3 is a diagram showing a storage example of FIG.

【図１１】同実施の形態に於けるＡＰＴ３４の格納例を
示す図。FIG. 11 is a diagram showing an example of storage of an APT in the same embodiment.

【図１２】同実施の形態に於ける文字位置情報から文書
内の検索キーワードの存在有無を判定する処理の流れを
示す図。FIG. 12 is a diagram showing the flow of processing for determining the presence / absence of a search keyword in a document from character position information according to the first embodiment.

【図１３】本発明の他の実施の形態に係る単語種ＩＤテ
ーブル３１の格納例を示す図。FIG. 13 is a diagram showing a storage example of a word type ID table 31 according to another embodiment of the present invention.

[Explanation of symbols]

１…制御装置、２…入力装置、３…出力装置、４…外部
記憶装置、１１…初期化部、１２……入力部、１３…出
力部、１４…制御部、１５…最大最小ＩＤ抽出部、１６
…インデックス読み出し部、１７…検索部、１８…イン
デックス作成部。DESCRIPTION OF SYMBOLS 1 ... Control device, 2 ... Input device, 3 ... Output device, 4 ... External storage device, 11 ... Initialization part, 12 ... Input part, 13 ... Output part, 14 ... Control part, 15 ... Maximum / minimum ID extraction part , 16
... Index reading unit, 17 ... Search unit, 18 ... Index creating unit.

Claims

[Claims]

1. A unique ID number is assigned to each character string such as a character or a word, and I is assigned to a character string appearing in one document.
A method for searching a document based on an index for all documents that stores appearance position information of character strings in the order of D numbers or for each ID number. The minimum ID number and maximum ID number of the character strings that form the search keyword are extracted, and the positional information required for the search is not the positional information of all the character strings, but the positional information between the minimum ID number and the maximum ID number. A document search method characterized by searching by reading from an index.

2. A unique ID number is assigned to each character string by limiting the character string to characters and allocating consecutive characters for each character type that is a classification of symbols / alphanumeric characters, hiragana, katakana, kanji, etc. 2. The document search method according to claim 1, wherein an ID is assigned, and when the keywords input at the time of search are all composed of the same type of characters, the search is possible.

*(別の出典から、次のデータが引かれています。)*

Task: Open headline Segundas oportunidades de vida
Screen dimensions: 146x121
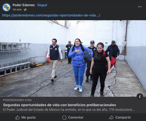Action: (x=60, y=105)
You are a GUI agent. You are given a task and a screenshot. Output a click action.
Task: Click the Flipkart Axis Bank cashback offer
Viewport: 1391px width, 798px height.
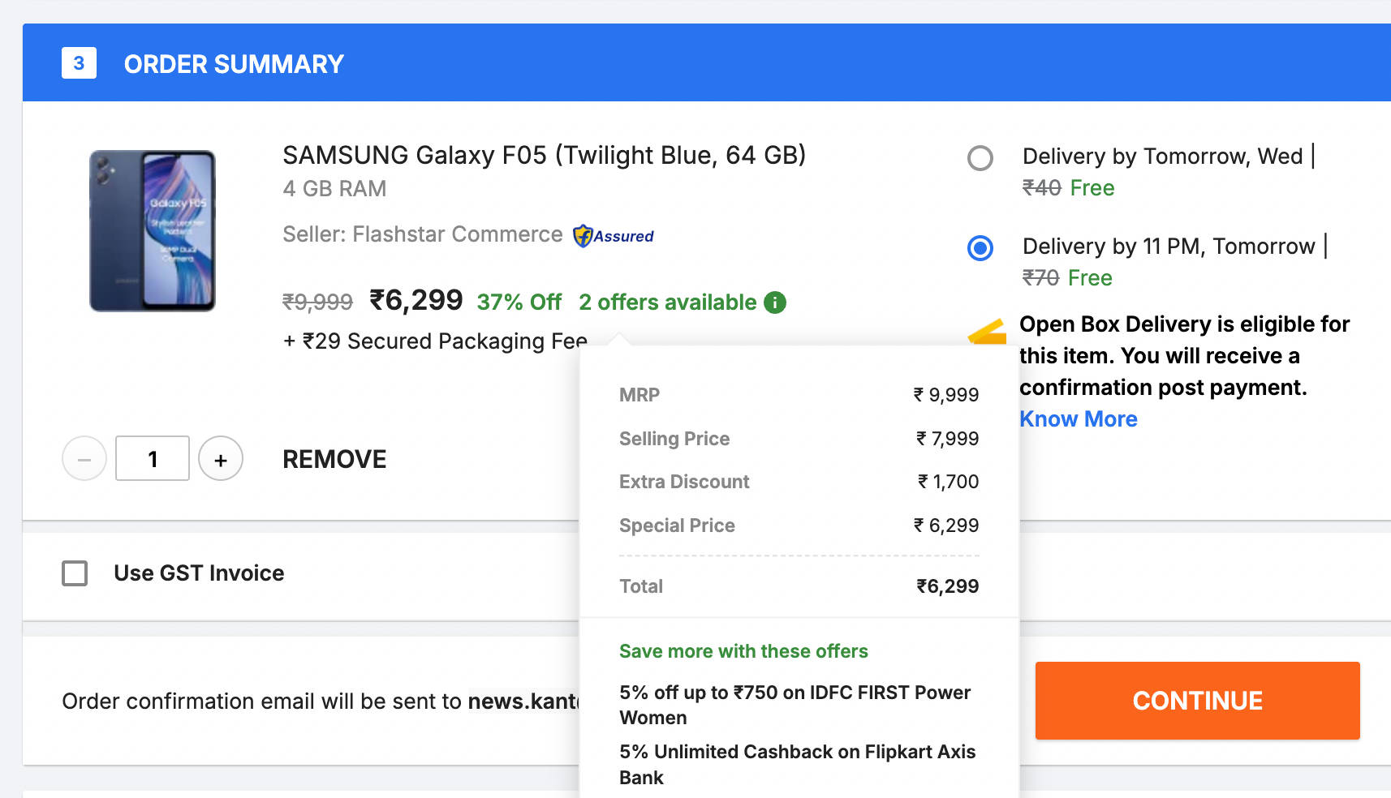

3. A unique ID number is assigned to each character string such as characters and words, and I is assigned to a character string appearing in one document.
A document search device that searches documents at high speed based on an index for all documents that stores appearance position information of character strings in the order of D numbers or for each ID number. Input means for inputting, and maximum / minimum ID extraction means for extracting the minimum ID number and maximum ID number of a character string constituting a plurality of search keywords from the search expression input at the time of search, the minimum ID number and maximum ID of the character string. A document retrieval apparatus comprising: an index reading unit that reads out position information corresponding to the number of IDs between numbers from an index; and an output unit that outputs a processing result.

4. The unique ID number is assigned to each character string by limiting the character string to characters and assigning consecutive character IDs to each character type. Document retrieval device.